Key fill rates

The key fill rate is a measure of how successfully the individuals represented in your dataset have been converted to keys.

Key fill rates are one of the most important metrics in judging data quality, and how successfully two datasets can be used together in a query. Your key fill rate will be less than 100% if your original data is ambiguous, inconsistent or incomplete.

For example, your original dataset may contain customers' email addresses. Because an email address is a direct identifier, it can be used to make a key. But suppose that 25% of your customers did not give an email address, and a further 5% typed something obviously invalid.
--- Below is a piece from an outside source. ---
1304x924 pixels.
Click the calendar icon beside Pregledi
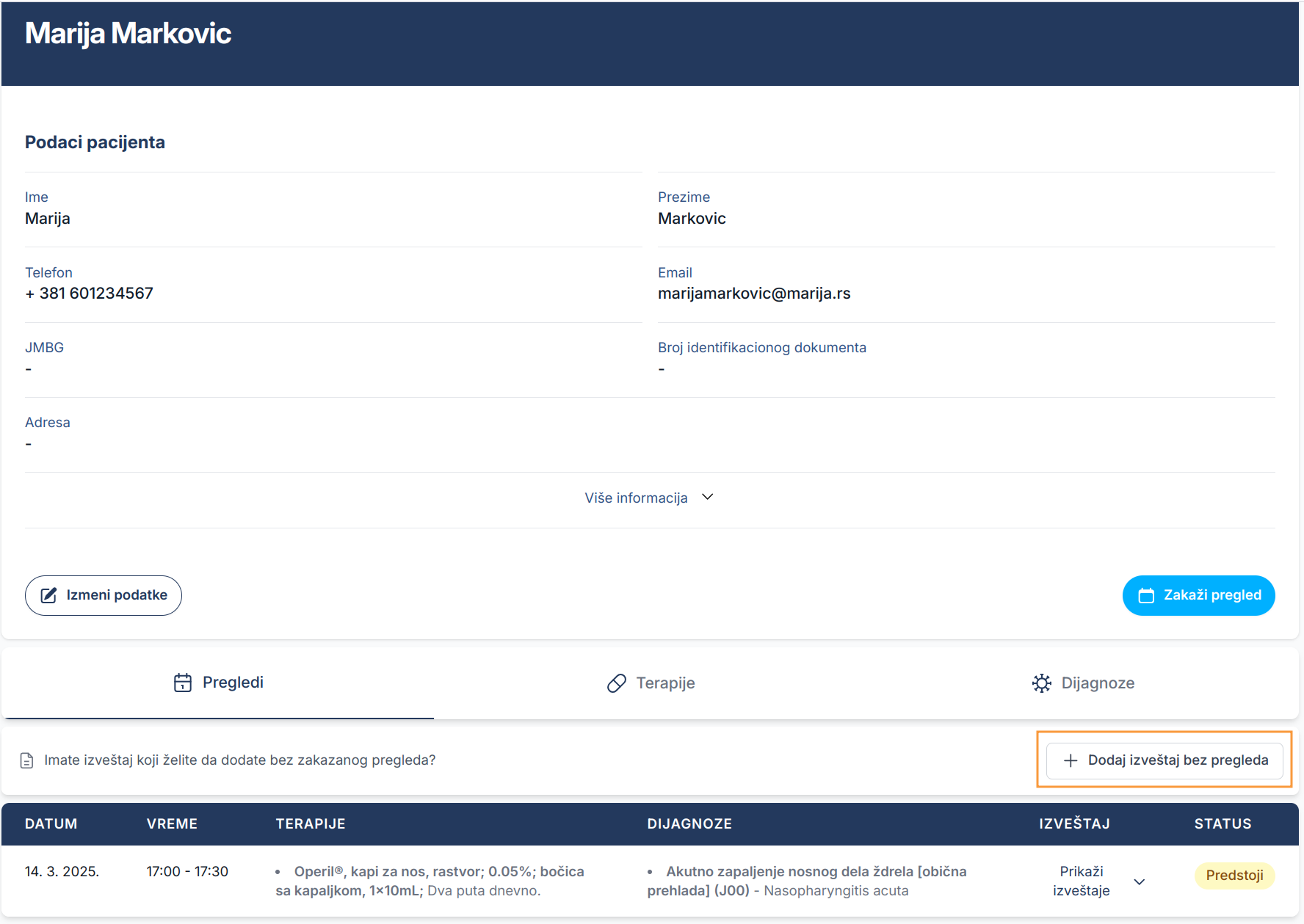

The key fill rate for that key will be 70%.

This means that only 70% of the rows in your dataset can be accessed by a query using that key. The remaining 30% are inaccessible to a query using that key, as though they had never been present in the dataset at all.

Each dataset may have up to five keys, and each key will have its own fill rate. You can check the key fill rates using the Datasets tab in InfoSum Platform. Click on one of the rows to bring up the information below. Hover your mouse over a key, to see information on the fill rate of each key.

When you switch to the Connections List tab, you can also view information on the keys held in each pair of datasets alongside the fill rates. 

Here, you can also see the keys that appear in both datasets, the intersection, and the number of times a key is duplicated, i.e. the same email appearing in two rows. Hover your mouse over a key, to see information on the intersection and fill rate of each key.